◆ WORK TO COMPLETE ◆
Reproduce the items below word for word, from the line containing "Open the notifications" down to the line containing "tap(326, 165)", including both of those lines.

— START OF DATA EXTRACT —

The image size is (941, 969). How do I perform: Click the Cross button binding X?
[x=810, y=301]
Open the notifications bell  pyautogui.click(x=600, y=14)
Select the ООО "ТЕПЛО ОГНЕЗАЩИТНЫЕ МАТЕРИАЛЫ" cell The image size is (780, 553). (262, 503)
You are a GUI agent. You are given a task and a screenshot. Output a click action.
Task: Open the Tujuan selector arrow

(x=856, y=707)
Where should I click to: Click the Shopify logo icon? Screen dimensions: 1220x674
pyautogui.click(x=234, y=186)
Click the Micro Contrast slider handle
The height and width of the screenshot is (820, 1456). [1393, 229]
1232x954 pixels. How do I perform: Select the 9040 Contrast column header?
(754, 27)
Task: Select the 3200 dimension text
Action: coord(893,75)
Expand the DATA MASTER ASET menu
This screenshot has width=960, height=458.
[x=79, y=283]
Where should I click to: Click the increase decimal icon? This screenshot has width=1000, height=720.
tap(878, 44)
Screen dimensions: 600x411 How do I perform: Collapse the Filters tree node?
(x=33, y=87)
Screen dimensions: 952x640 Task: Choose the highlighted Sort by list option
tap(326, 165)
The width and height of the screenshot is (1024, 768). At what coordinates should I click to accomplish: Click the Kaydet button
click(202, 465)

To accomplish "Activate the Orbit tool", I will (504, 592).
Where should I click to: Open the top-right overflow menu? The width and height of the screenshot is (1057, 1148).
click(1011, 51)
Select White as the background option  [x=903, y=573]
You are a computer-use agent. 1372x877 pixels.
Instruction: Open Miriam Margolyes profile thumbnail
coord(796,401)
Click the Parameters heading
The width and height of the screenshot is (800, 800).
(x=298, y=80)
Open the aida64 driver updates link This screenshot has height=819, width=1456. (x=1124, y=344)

— END OF DATA EXTRACT —

◆ ANSWER TO THE TASK ◆
Open the notifications bell  pyautogui.click(x=600, y=14)
Select the ООО "ТЕПЛО ОГНЕЗАЩИТНЫЕ МАТЕРИАЛЫ" cell The image size is (780, 553). (262, 503)
You are a GUI agent. You are given a task and a screenshot. Output a click action.
Task: Open the Tujuan selector arrow

(x=856, y=707)
Where should I click to: Click the Shopify logo icon? Screen dimensions: 1220x674
pyautogui.click(x=234, y=186)
Click the Micro Contrast slider handle
The height and width of the screenshot is (820, 1456). [1393, 229]
1232x954 pixels. How do I perform: Select the 9040 Contrast column header?
(754, 27)
Task: Select the 3200 dimension text
Action: coord(893,75)
Expand the DATA MASTER ASET menu
This screenshot has width=960, height=458.
[x=79, y=283]
Where should I click to: Click the increase decimal icon? This screenshot has width=1000, height=720.
tap(878, 44)
Screen dimensions: 600x411 How do I perform: Collapse the Filters tree node?
(x=33, y=87)
Screen dimensions: 952x640 Task: Choose the highlighted Sort by list option
tap(326, 165)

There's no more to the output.